10 Ekim 2015’te Ankara barış mitinginde yaşanan vahşetin üzerinden 9 yıl geçti.
Hatırlayalım… Böyle bir hazan mevsiminde geldi caniler. Kinleri, nefretleri, öfkeleri ve bombalarıyla geldiler Ankara’nın göbeğinde yine bir can pazarı, bir vahşet yaşattılar.
Bomba saldırısı sonucunda 103 can katledildi, 500’ün üzerinde kişi ise yaralandı.
Bu katliam adına IŞİD denen canilerin barışa, barış isteyene nefreti, kini ve öfkesiydi. Onlara göre “suçlu”ydu onlar. Çünkü emek, barış ve demokrasi talep ediyorlardı…
Hatırlayalım… Başkentte, başkentin de en merkezi yerinde patlatıldı bombalar. Önce kana sonra yasa büründü her yer.
Hani olay mahalline ambulanslardan önce polisler geldi ve hayati tehlikesi olan ağır yaralı insanlara müdahale eden sağlıkçılara, yaralılara ve ölenlere biber gazı ile saldırdılar.
***
O cellatlar hiç durmadılar. Tarihi katliamlarla dolu bu yapı bir türlü kana doymadı. Her dem taze kan istedi bizden. Hiç eksik olmadılar. Onlar hayatın lanetlileri olarak her dönem var oldular.

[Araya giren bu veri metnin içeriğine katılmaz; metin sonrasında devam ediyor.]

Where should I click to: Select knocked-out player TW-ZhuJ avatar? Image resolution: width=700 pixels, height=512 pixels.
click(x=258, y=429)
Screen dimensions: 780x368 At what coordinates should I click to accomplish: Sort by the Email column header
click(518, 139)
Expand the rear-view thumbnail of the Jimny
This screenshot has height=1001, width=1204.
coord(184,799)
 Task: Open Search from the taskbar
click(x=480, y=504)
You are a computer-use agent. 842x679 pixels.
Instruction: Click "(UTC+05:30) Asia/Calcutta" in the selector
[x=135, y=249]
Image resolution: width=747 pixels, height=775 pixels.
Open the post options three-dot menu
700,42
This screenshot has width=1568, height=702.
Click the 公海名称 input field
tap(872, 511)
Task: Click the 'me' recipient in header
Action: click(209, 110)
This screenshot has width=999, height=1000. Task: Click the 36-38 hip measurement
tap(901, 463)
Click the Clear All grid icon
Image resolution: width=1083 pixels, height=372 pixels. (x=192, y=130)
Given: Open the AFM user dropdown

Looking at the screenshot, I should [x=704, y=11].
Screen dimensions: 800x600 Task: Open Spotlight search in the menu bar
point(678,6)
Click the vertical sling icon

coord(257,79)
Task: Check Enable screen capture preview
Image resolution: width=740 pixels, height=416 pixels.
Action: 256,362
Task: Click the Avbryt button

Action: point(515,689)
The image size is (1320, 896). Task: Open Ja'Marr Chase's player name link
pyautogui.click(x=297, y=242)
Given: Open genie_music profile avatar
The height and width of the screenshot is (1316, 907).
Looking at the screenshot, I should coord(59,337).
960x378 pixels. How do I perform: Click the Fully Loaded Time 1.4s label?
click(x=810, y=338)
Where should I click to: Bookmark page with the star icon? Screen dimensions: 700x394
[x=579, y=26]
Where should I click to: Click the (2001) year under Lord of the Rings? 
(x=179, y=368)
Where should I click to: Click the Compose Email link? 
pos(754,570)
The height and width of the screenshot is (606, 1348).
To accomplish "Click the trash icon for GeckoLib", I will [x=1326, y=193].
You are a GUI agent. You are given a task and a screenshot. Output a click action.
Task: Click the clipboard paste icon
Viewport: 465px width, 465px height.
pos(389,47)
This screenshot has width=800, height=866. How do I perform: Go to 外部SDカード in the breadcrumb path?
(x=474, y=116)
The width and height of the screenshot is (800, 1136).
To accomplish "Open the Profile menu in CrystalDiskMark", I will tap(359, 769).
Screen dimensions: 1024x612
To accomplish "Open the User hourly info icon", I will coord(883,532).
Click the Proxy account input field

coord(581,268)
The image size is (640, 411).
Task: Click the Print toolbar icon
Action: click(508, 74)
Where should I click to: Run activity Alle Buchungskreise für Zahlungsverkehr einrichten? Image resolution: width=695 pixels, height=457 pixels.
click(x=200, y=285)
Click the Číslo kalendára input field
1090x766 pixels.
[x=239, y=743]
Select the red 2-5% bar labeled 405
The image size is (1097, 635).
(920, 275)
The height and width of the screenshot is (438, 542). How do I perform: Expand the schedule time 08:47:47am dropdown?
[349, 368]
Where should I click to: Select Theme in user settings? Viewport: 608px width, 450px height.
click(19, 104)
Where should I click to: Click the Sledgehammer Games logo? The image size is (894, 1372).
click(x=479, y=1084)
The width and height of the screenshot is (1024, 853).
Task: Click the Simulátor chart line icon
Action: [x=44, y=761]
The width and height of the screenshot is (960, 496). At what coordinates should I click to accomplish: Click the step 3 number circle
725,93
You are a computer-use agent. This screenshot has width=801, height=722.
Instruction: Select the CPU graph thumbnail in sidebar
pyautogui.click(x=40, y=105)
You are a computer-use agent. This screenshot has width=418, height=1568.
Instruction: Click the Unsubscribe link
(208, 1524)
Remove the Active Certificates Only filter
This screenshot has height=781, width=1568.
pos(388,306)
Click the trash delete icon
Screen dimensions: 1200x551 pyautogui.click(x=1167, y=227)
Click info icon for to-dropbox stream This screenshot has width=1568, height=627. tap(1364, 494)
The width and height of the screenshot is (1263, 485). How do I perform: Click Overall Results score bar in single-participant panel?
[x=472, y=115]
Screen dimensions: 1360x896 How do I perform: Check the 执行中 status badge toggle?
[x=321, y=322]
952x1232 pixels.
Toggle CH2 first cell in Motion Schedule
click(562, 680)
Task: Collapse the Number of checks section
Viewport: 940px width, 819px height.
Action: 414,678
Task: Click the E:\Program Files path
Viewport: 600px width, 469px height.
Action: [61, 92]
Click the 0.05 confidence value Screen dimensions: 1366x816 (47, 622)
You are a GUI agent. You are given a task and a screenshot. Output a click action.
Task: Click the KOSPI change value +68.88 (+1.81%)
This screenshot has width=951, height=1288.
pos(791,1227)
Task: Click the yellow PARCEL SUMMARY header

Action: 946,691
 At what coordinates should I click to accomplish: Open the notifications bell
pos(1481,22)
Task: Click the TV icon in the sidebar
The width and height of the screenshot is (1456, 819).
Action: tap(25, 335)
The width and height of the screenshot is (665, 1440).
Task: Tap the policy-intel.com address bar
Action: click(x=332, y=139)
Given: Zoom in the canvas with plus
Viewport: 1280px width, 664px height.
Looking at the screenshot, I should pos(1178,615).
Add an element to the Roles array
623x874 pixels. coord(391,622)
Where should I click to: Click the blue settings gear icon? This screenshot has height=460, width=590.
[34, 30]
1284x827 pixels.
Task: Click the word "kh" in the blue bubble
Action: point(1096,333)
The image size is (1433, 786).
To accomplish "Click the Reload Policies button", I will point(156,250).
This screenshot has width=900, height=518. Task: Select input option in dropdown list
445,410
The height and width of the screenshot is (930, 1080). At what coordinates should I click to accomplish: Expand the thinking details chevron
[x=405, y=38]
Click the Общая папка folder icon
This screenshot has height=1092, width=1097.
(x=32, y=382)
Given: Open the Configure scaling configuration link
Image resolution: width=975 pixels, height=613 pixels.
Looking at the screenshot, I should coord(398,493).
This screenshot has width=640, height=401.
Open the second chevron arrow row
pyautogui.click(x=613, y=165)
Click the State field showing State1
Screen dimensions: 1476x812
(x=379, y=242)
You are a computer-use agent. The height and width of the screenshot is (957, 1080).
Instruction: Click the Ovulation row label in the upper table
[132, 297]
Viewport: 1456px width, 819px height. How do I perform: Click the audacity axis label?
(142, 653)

Yanlış kurulmuş denklemler gibidir onlar. Unutmayalım… Vazifeleri ve ulufeleri vardır onların. Yaşamın yüzünde bin yıllık çıban gibidirler. Kirli belgelere mühür olurlar tarihin sayfalarında. Yalanın ve talanın parmak izleridir onlar. Miadı geçmiş yasalardır onlar. Tel örgüler girdabında mahşerdir, demir parmaklıklardır, zindandır, zulmettir onlar… Bozulan düzendirler, boşalan köylerdir. Faildirler, tetiktirler, kan ve barutturlar, ateştirler, yangındırlar, suçturlar… Sahtedir suretleri. Vatan, Millet, Sakarya derken yalandırlar, dolandırlar. Kasalarının şişman karnıdır meramları. Öncül ve ardılları vardır. Sistemin kokuşmuş aygıtlarıdır onlar… ….
Hiç çapraz ateş arasında kalmadı onlar… Yüzlerine hiç tereddütsüz bakmadı ölüm. Gecenin karanlık tezgahından geçmediler. Yüzlerini bir seher yeli yalamamıştır. Saçları bir yağmurda yıkanmamıştır. Onlar karanlıkta hiç renk aramadılar, hiç karalar bağlamadılar, hiç dünyaya sıkışıp kalmadılar… Hiç gönülden anlamadılar.
Zayıflıklarla dolu olsalar da hep güçlüyü oynadılar… Yalanlardan kaleler ve kuleler oluşturdular. Sırça köşklerinde kendilerini mutlu ve memnun sandılar. Hiçbir konuda göstermedikleri kararlılıklarını müzmin alışkanlıklarında, inkarlarında ve vahşetlerinde gösterdiler… O kadar kötü bir alışkanlıktı ki; ne zaman hayat biraz soluklanmaya başlasa kirli oyunlarını devreye soktular …
Evet, bilelim artık, hayat bize zulmü reva görüyor, kadere boğduruyor. Olmasını istediğimiz şeyler hep ertelenmiştir, başka bir zamana bırakılmıştır ve “o zaman” uzadıkça uzamıştır. Takvim yaprakları acımasız olmuştur.
Hatırlayalım… İşte yine aynı mevsimdeyiz, bir katliamın yıl dönümündeyiz.
***
Bu ülkede insanlar baskıyı ve zulmü yıllarca hücrelerinde hissederek yaşadı. Onu normal bir şeymişçesine kanıksadı. Bazen de unuttu yaşananları.
“Aklı beşer nisyan ile malûldur” derler. Yani insan aklı unutmaya meyillidir, insan çabuk unutuyor…
Tarih, bir bakıma insanlığın hafızasını elinde tutar. Günlük hayatın içinde yaşanan acıları unuturuz, zaman içinde üstü küllenir. Oysa unutmak, hafıza yükümlüğünü yok etmek, farklı bir zamanda farklı bir mekanda her şeyin yeniden yaşanabileceği gerçeğini de unutmak olur.
Unutturmak hükmedenin tuzağıdır bir bakıma… Zalim, hafızayı körelterek uzun zaman zulüm edebilir ancak. O halde zulme uğrayan unutmamalı… Daima hatırlamalı… Bu da yetmez belki… Unutmaya başlayana hatırlatmalı.
‘Unutma’nın arkeolojik kazısını yapan bilim; hatırda tutmanın, unutmamanın insanoğluna pek cazip gelmediğini söyler. Unutuş bir virüs gibi insanlığın hafızasındaki tüm bilgi-işlem merkezlerini bozmaktaymış. Bu durum daha çok yaşanan acılar için geçerli sanki… Oysa unutmamak gerekir. Çünkü unutmak, umudu kaybetmek anlamına gelir biraz da.
Unutmayalım ki, gelecek adına umutlar yaratabilelim, geçmişimizle hesaplaşıp zulme karşı direnelim. Çünkü unutmamak direnmektir!